▸ **What is being asked**
Your response should be the complete set of records, reproduced exactly.

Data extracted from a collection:

· · · · ·

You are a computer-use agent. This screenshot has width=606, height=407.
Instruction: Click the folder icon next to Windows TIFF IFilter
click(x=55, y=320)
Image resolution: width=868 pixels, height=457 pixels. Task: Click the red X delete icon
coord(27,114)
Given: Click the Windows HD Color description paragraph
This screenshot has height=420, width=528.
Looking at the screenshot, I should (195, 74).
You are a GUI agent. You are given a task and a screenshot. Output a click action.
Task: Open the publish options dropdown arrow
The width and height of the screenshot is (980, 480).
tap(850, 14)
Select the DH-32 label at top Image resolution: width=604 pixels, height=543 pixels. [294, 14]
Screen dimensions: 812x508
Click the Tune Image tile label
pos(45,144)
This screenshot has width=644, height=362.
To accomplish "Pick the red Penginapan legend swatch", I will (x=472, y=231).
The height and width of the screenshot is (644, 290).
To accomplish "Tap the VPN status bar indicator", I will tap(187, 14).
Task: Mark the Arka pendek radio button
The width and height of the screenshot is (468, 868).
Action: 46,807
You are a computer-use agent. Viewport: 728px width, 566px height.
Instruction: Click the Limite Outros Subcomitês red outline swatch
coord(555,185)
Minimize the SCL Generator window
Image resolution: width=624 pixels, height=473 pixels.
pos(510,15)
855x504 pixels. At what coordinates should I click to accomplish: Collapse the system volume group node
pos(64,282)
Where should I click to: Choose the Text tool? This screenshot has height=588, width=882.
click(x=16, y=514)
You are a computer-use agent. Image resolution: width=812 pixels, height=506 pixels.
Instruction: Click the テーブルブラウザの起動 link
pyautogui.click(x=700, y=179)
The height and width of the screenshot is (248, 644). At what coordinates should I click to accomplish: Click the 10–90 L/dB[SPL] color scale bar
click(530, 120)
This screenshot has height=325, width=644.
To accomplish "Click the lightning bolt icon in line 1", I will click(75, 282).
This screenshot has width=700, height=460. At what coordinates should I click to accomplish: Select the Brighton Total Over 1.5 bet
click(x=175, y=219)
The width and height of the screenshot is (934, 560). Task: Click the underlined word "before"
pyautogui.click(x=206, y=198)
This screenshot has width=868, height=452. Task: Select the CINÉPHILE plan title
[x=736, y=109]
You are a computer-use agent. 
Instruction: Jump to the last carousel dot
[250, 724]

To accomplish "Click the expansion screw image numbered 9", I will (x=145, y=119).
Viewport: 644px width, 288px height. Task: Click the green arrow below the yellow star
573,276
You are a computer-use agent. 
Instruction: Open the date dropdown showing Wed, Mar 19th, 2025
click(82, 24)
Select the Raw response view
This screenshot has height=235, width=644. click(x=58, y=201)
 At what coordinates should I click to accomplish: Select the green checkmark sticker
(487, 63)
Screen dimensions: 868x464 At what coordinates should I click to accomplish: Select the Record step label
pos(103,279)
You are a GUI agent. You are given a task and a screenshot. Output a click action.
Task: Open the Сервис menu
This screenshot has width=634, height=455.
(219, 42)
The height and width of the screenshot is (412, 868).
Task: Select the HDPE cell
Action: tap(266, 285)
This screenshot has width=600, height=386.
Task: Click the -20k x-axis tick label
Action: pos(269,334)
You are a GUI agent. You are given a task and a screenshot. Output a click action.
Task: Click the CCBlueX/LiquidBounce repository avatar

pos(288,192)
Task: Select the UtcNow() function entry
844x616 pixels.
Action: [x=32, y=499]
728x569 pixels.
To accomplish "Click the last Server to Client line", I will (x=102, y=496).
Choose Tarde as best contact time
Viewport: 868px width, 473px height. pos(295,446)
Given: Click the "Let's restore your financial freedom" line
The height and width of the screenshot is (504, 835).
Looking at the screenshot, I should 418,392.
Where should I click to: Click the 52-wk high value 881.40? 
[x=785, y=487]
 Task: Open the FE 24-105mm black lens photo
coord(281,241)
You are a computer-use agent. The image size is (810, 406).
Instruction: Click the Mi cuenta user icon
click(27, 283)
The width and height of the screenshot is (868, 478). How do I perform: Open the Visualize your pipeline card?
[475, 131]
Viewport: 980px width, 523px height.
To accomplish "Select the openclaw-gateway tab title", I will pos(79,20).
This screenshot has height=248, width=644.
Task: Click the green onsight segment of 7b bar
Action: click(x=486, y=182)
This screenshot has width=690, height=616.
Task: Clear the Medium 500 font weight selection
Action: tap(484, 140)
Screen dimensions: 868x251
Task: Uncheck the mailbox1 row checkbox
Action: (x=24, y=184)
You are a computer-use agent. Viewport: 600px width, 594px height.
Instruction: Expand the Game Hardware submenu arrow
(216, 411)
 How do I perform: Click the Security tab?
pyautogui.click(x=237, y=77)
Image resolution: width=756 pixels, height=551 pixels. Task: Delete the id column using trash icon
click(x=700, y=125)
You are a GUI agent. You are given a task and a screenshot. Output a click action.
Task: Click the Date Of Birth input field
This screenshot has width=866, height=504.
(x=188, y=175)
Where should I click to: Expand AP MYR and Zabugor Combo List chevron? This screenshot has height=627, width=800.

· · · · ·

▸ **Answer**
You are a computer-use agent. This screenshot has width=606, height=407.
Instruction: Click the folder icon next to Windows TIFF IFilter
click(x=55, y=320)
Image resolution: width=868 pixels, height=457 pixels. Task: Click the red X delete icon
coord(27,114)
Given: Click the Windows HD Color description paragraph
This screenshot has height=420, width=528.
Looking at the screenshot, I should (195, 74).
You are a GUI agent. You are given a task and a screenshot. Output a click action.
Task: Open the publish options dropdown arrow
The width and height of the screenshot is (980, 480).
tap(850, 14)
Select the DH-32 label at top Image resolution: width=604 pixels, height=543 pixels. [294, 14]
Screen dimensions: 812x508
Click the Tune Image tile label
pos(45,144)
This screenshot has width=644, height=362.
To accomplish "Pick the red Penginapan legend swatch", I will (x=472, y=231).
The height and width of the screenshot is (644, 290).
To accomplish "Tap the VPN status bar indicator", I will tap(187, 14).
Task: Mark the Arka pendek radio button
The width and height of the screenshot is (468, 868).
Action: 46,807
You are a computer-use agent. Viewport: 728px width, 566px height.
Instruction: Click the Limite Outros Subcomitês red outline swatch
coord(555,185)
Minimize the SCL Generator window
Image resolution: width=624 pixels, height=473 pixels.
pos(510,15)
855x504 pixels. At what coordinates should I click to accomplish: Collapse the system volume group node
pos(64,282)
Where should I click to: Choose the Text tool? This screenshot has height=588, width=882.
click(x=16, y=514)
You are a computer-use agent. Image resolution: width=812 pixels, height=506 pixels.
Instruction: Click the テーブルブラウザの起動 link
pyautogui.click(x=700, y=179)
The height and width of the screenshot is (248, 644). At what coordinates should I click to accomplish: Click the 10–90 L/dB[SPL] color scale bar
click(530, 120)
This screenshot has height=325, width=644.
To accomplish "Click the lightning bolt icon in line 1", I will click(75, 282).
This screenshot has width=700, height=460. At what coordinates should I click to accomplish: Select the Brighton Total Over 1.5 bet
click(x=175, y=219)
The width and height of the screenshot is (934, 560). Task: Click the underlined word "before"
pyautogui.click(x=206, y=198)
This screenshot has width=868, height=452. Task: Select the CINÉPHILE plan title
[x=736, y=109]
You are a computer-use agent. 
Instruction: Jump to the last carousel dot
[250, 724]

To accomplish "Click the expansion screw image numbered 9", I will (x=145, y=119).
Viewport: 644px width, 288px height. Task: Click the green arrow below the yellow star
573,276
You are a computer-use agent. 
Instruction: Open the date dropdown showing Wed, Mar 19th, 2025
click(82, 24)
Select the Raw response view
This screenshot has height=235, width=644. click(x=58, y=201)
 At what coordinates should I click to accomplish: Select the green checkmark sticker
(487, 63)
Screen dimensions: 868x464 At what coordinates should I click to accomplish: Select the Record step label
pos(103,279)
You are a GUI agent. You are given a task and a screenshot. Output a click action.
Task: Open the Сервис menu
This screenshot has width=634, height=455.
(219, 42)
The height and width of the screenshot is (412, 868).
Task: Select the HDPE cell
Action: tap(266, 285)
This screenshot has width=600, height=386.
Task: Click the -20k x-axis tick label
Action: pos(269,334)
You are a GUI agent. You are given a task and a screenshot. Output a click action.
Task: Click the CCBlueX/LiquidBounce repository avatar

pos(288,192)
Task: Select the UtcNow() function entry
844x616 pixels.
Action: [x=32, y=499]
728x569 pixels.
To accomplish "Click the last Server to Client line", I will (x=102, y=496).
Choose Tarde as best contact time
Viewport: 868px width, 473px height. pos(295,446)
Given: Click the "Let's restore your financial freedom" line
The height and width of the screenshot is (504, 835).
Looking at the screenshot, I should 418,392.
Where should I click to: Click the 52-wk high value 881.40? 
[x=785, y=487]
 Task: Open the FE 24-105mm black lens photo
coord(281,241)
You are a computer-use agent. The image size is (810, 406).
Instruction: Click the Mi cuenta user icon
click(27, 283)
The width and height of the screenshot is (868, 478). How do I perform: Open the Visualize your pipeline card?
[475, 131]
Viewport: 980px width, 523px height.
To accomplish "Select the openclaw-gateway tab title", I will pos(79,20).
This screenshot has height=248, width=644.
Task: Click the green onsight segment of 7b bar
Action: click(x=486, y=182)
This screenshot has width=690, height=616.
Task: Clear the Medium 500 font weight selection
Action: tap(484, 140)
Screen dimensions: 868x251
Task: Uncheck the mailbox1 row checkbox
Action: (x=24, y=184)
You are a computer-use agent. Viewport: 600px width, 594px height.
Instruction: Expand the Game Hardware submenu arrow
(216, 411)
 How do I perform: Click the Security tab?
pyautogui.click(x=237, y=77)
Image resolution: width=756 pixels, height=551 pixels. Task: Delete the id column using trash icon
click(x=700, y=125)
You are a GUI agent. You are given a task and a screenshot. Output a click action.
Task: Click the Date Of Birth input field
This screenshot has width=866, height=504.
(x=188, y=175)
Where should I click to: Expand AP MYR and Zabugor Combo List chevron? This screenshot has height=627, width=800.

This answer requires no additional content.